Start of Block

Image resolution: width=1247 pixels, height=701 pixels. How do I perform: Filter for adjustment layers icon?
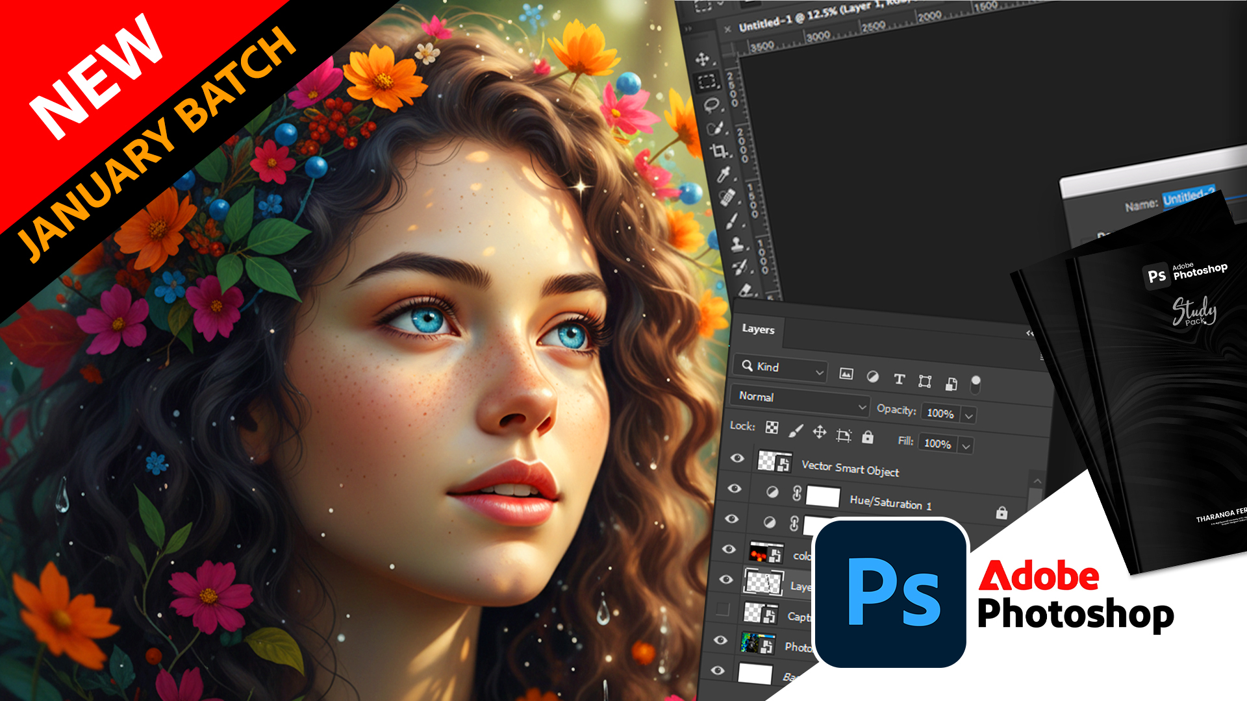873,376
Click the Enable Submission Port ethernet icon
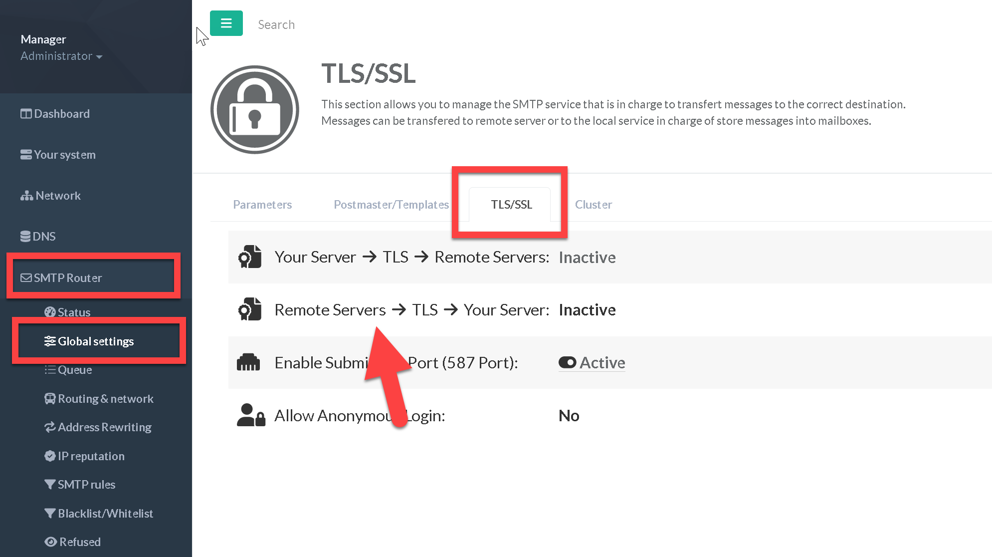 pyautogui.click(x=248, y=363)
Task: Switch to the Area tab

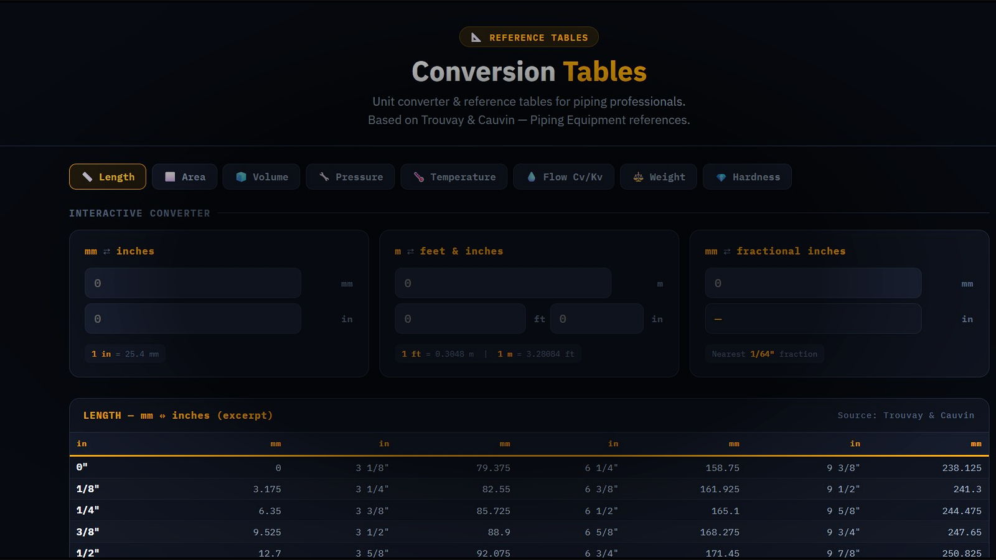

End of Block

• WHAT NEEDS TO BE DONE: The pictures stay out; repeat exactly the lines from the one with "Click the Enable" to the end of the entries above, and nothing else.

• TASK RESULT:
Click the Enable Submission Port ethernet icon
 pyautogui.click(x=248, y=363)
Task: Switch to the Area tab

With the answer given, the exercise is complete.